Over winter break that year, I drove a few times but my anxiety coiled around me like a snake and cuffed my wrists together. I shook like a leaf in the driver’s seat. I had somehow associated driving with being in love and any failure or shakiness in that driving with the end of love. I was fatigued — burnt out with being heartbroken. I’d forgotten that I once longed for that freedom, my own ability to escape and take myself into wild open spaces alone. 

I still do not drive. I have two bikes: one electric at home to navigate the steep hills of Berkeley, one analog here to take me to therapy and around campus, and they don’t terrify me — though I’m probably less safe on them than in a car. Every day this summer, I took the train to work.

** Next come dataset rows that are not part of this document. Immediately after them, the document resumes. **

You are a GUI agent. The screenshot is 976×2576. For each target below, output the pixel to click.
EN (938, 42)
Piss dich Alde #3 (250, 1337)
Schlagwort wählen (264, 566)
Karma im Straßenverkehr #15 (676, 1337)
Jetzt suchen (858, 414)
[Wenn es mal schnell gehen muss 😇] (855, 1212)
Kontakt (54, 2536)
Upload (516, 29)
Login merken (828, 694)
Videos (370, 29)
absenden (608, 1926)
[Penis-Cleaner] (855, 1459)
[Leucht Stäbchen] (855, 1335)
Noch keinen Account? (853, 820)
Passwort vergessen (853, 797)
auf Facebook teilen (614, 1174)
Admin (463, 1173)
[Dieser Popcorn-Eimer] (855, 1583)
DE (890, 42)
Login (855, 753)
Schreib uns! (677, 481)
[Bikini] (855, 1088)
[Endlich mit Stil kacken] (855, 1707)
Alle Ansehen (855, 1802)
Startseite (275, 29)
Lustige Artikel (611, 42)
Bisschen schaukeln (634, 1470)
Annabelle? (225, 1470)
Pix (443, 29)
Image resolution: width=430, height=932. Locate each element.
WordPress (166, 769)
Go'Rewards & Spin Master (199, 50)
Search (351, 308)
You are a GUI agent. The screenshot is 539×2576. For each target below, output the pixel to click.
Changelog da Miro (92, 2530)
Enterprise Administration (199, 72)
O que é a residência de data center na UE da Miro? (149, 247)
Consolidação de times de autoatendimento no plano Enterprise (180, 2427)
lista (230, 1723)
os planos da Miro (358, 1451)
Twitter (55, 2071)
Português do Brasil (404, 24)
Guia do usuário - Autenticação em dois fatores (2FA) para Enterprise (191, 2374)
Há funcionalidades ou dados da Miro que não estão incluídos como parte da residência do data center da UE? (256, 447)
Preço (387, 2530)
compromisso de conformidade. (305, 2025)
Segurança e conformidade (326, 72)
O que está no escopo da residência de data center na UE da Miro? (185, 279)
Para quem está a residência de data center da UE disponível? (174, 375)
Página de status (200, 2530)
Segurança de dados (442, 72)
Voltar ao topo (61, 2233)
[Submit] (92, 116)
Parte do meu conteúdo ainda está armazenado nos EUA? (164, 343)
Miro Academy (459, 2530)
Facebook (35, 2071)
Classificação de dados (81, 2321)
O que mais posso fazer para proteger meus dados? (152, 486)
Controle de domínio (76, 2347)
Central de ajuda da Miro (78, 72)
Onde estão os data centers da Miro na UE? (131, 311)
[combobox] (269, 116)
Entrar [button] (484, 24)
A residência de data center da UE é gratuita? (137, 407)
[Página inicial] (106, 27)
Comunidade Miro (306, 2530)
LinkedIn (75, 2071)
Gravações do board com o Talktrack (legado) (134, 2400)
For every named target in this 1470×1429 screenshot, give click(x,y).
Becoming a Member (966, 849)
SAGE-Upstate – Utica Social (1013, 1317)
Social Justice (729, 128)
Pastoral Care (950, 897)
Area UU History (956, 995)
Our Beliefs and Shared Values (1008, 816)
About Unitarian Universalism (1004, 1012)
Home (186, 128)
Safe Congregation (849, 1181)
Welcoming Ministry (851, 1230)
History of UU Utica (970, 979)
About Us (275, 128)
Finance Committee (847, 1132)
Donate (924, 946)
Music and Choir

I allowed my commute to be my new independence, using it to write and read as much as I could and do my makeup and it made me feel thoroughly twenty-one. A new romance was budding. He drove me everywhere we went, at my request, and I did not fear the small dependence on someone else. 

I will allow myself not to flee, to stay stagnant in the passenger seat. The pedals of my bike can take me where I really need to go.